● **WHAT IS NEEDED**: From the listing below, work out how many lines contain "Select"; the answer is that number and nothing more.
□ □ □ □ □ □ □
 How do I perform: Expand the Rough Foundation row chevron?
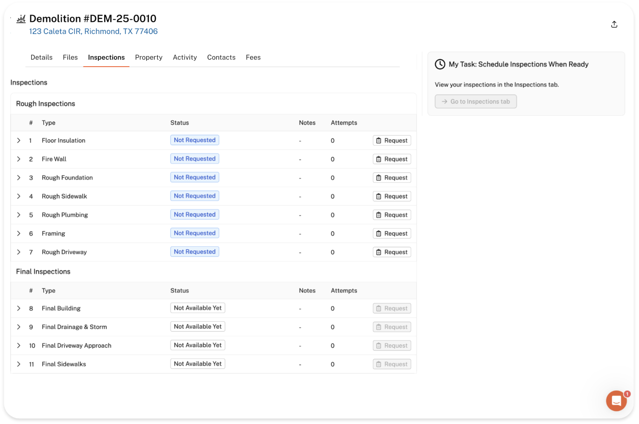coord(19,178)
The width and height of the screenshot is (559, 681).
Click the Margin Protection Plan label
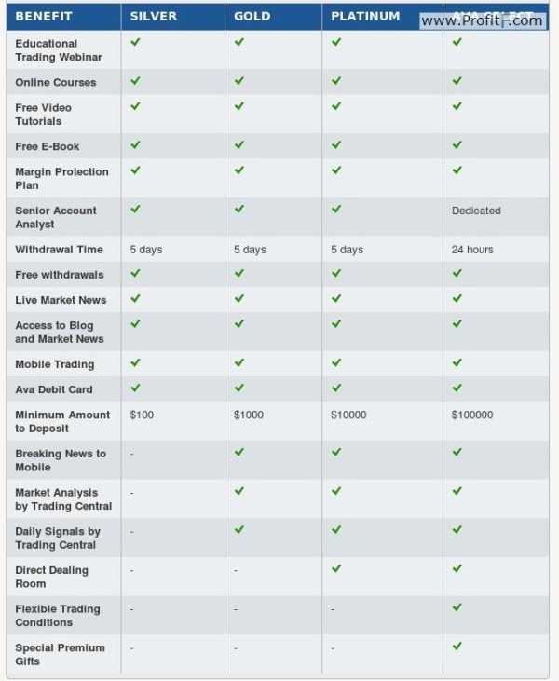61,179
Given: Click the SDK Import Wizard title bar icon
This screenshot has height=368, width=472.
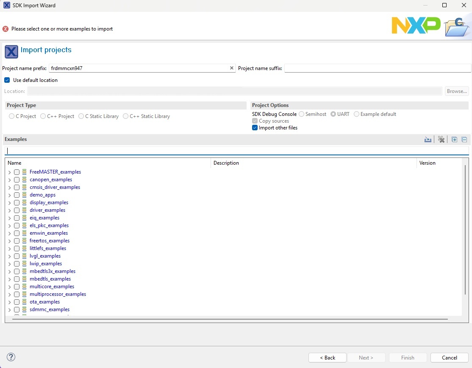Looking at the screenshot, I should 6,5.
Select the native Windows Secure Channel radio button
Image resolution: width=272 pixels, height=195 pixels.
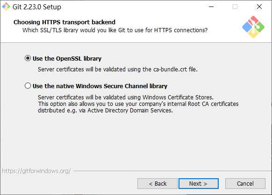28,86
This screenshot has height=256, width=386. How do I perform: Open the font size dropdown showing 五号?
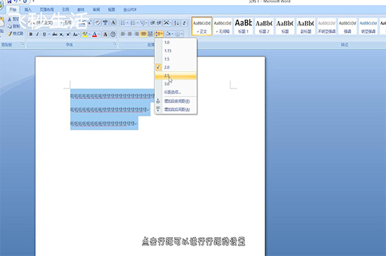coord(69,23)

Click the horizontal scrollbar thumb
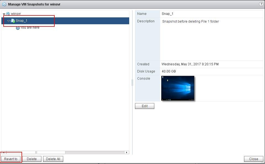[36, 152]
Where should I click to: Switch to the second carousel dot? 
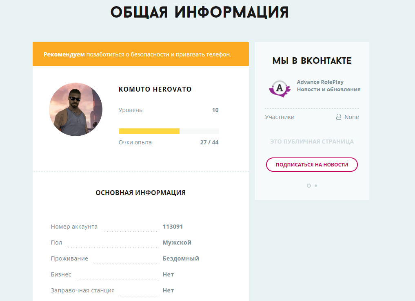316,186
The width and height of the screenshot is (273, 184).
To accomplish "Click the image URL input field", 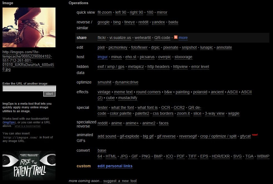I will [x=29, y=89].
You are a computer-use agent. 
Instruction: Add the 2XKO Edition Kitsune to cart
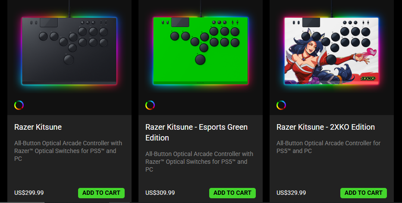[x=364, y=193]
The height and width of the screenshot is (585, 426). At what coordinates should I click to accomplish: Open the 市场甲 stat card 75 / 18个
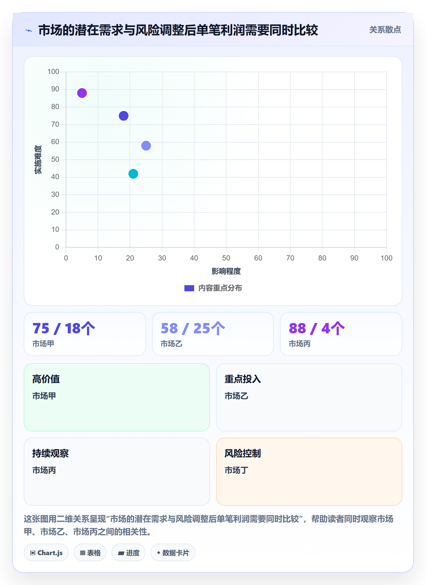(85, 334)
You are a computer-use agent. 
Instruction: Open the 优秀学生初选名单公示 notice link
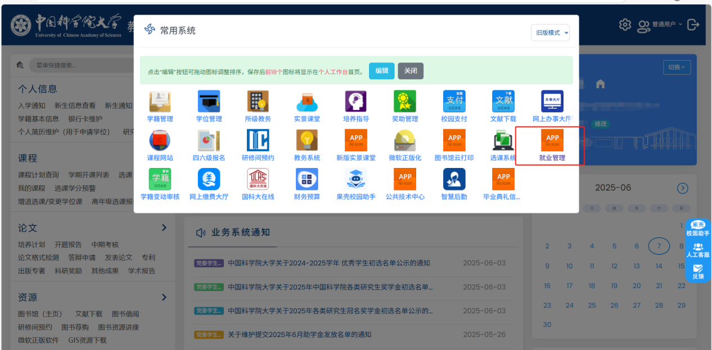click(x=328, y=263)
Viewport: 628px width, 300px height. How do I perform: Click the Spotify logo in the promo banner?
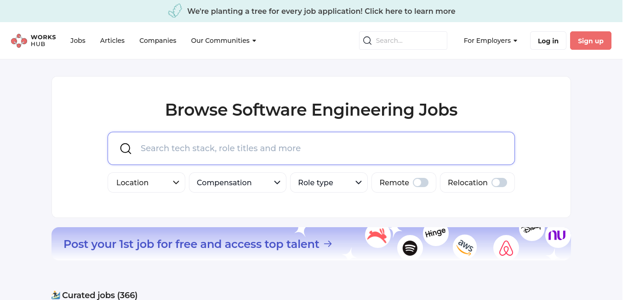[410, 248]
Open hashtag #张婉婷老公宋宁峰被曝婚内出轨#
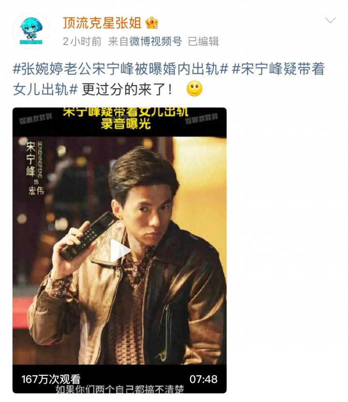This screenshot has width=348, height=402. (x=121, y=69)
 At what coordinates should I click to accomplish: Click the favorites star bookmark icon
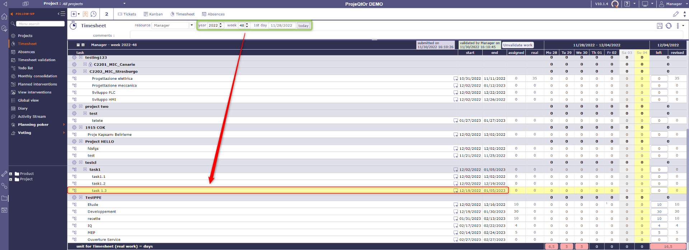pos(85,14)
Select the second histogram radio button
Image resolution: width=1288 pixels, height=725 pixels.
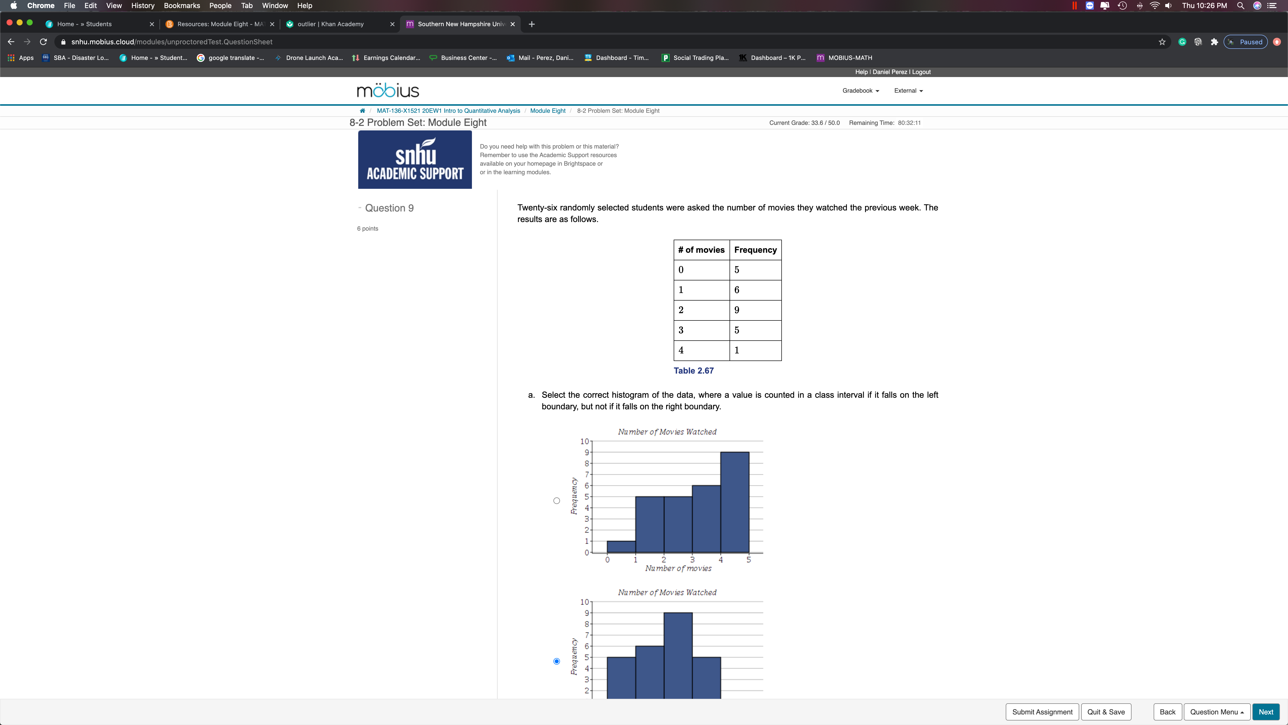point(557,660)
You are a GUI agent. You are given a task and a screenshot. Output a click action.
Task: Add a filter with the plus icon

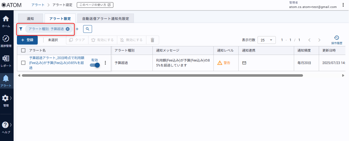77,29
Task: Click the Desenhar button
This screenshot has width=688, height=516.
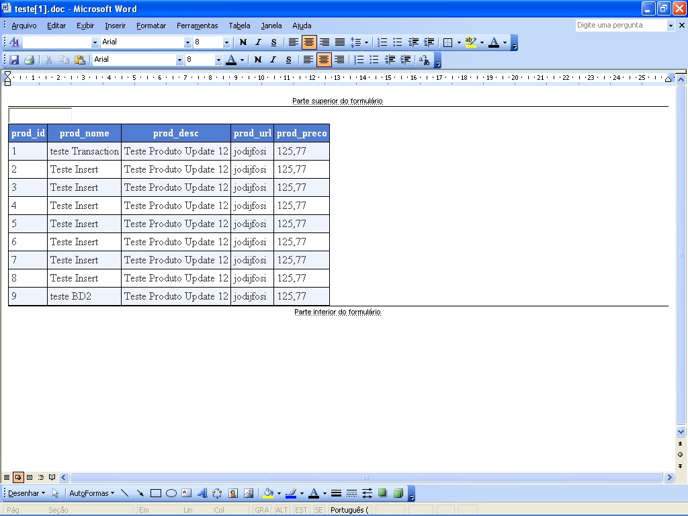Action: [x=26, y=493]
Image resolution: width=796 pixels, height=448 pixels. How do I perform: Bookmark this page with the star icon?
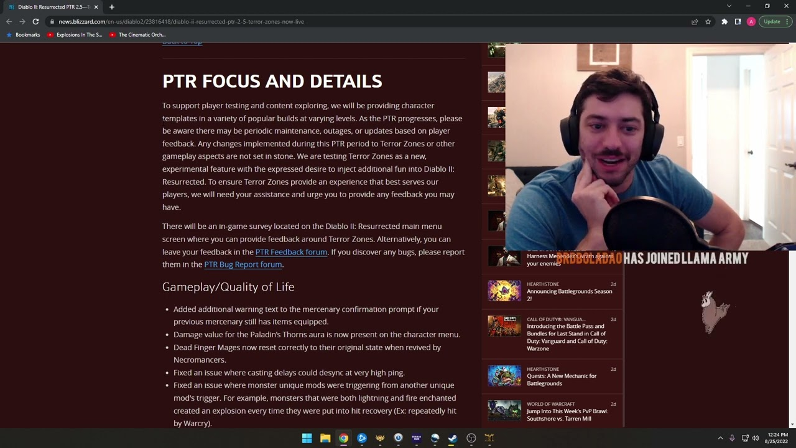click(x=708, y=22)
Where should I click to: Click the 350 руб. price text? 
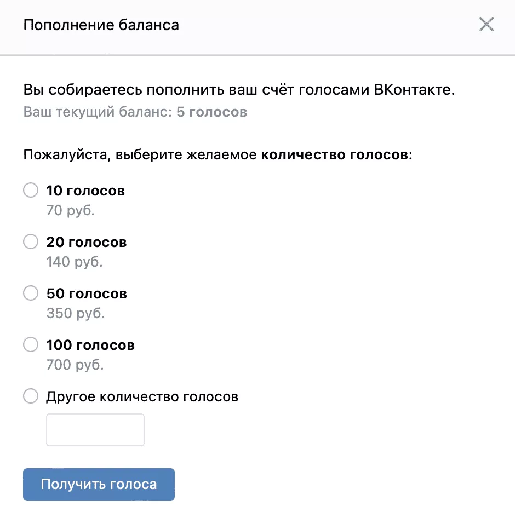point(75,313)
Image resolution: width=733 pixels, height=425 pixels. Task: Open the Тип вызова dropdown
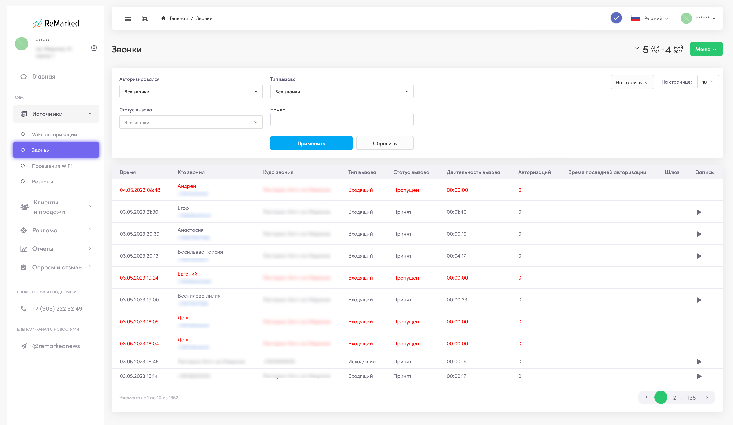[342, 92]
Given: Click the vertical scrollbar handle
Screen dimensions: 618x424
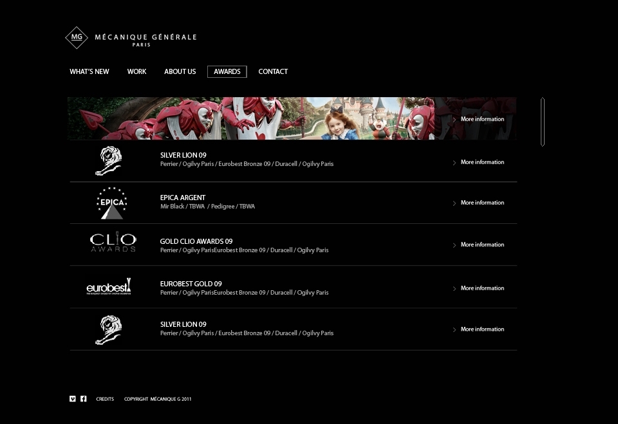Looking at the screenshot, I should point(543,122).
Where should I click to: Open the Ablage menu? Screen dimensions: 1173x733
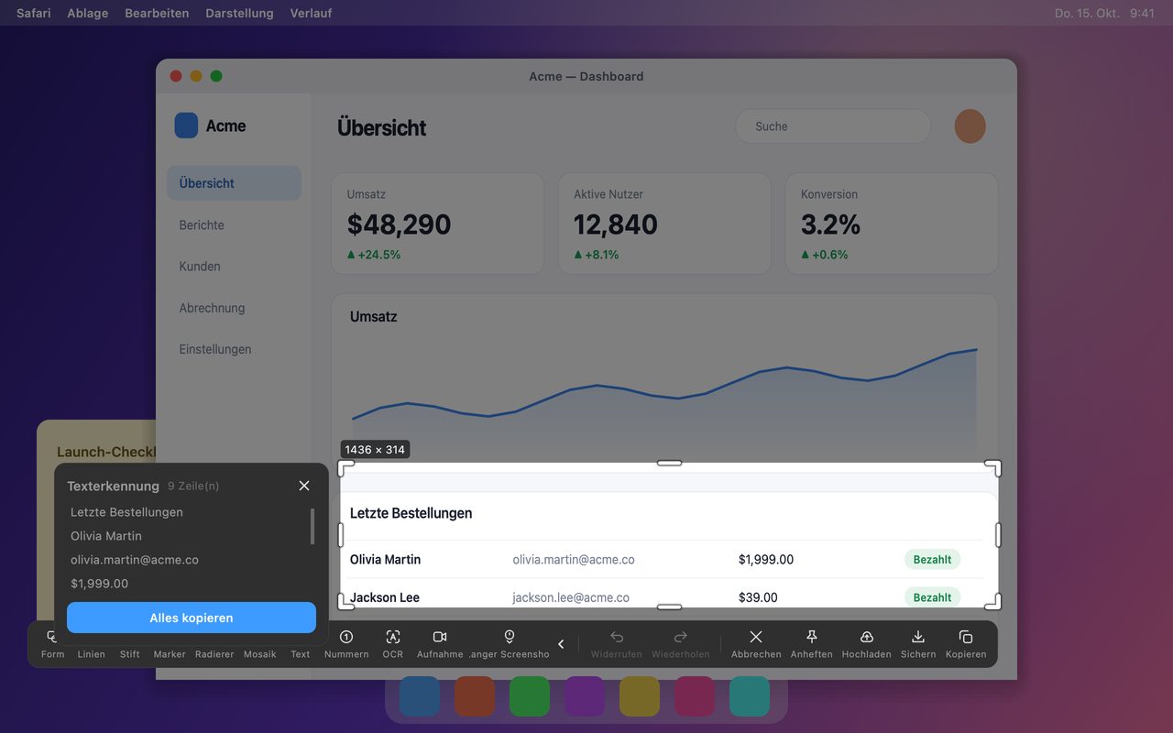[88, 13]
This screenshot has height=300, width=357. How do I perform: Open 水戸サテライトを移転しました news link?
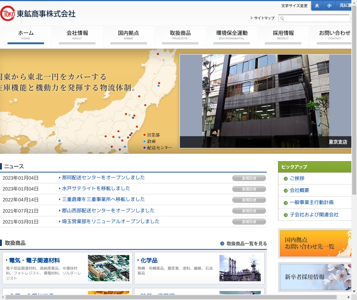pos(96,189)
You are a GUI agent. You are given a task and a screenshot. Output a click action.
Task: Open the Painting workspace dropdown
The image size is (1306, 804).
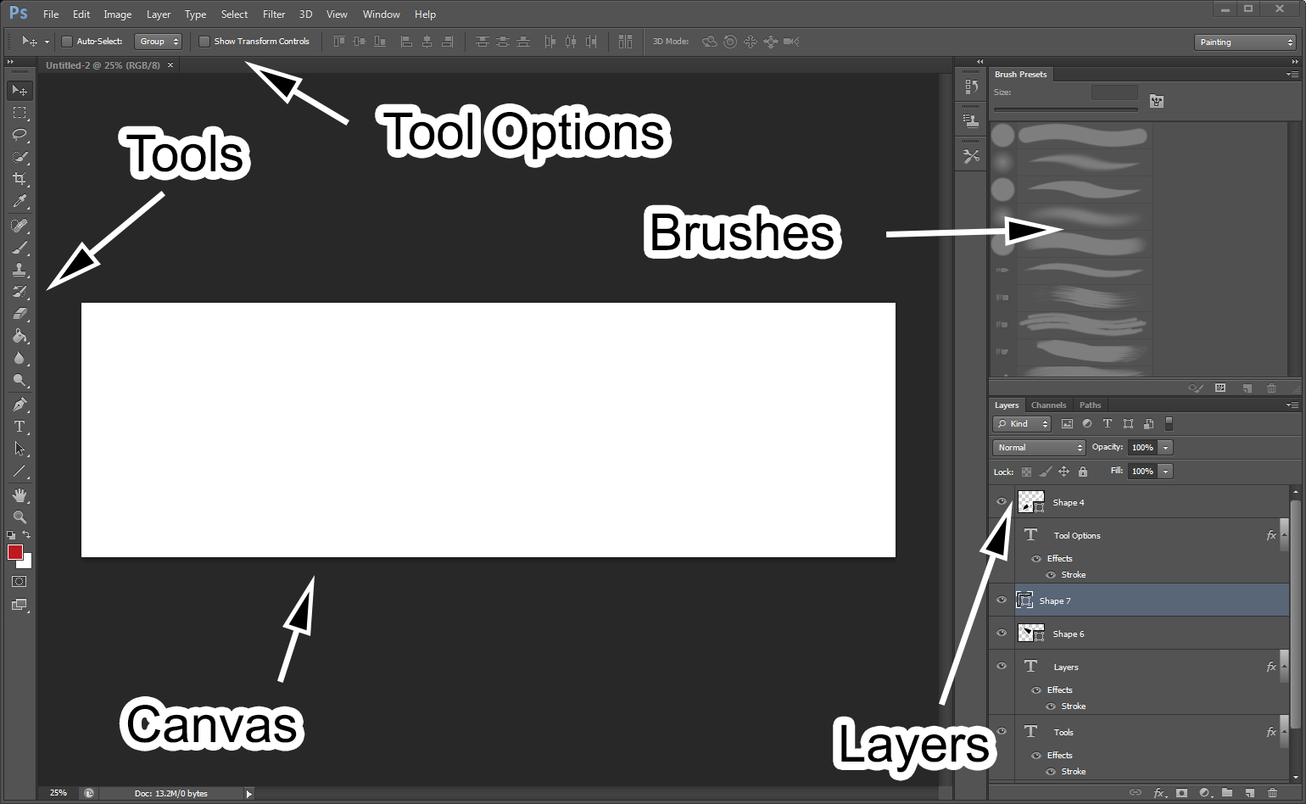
□ □ □ □ □ □ □
● **SOLVED EXERCISE**: 2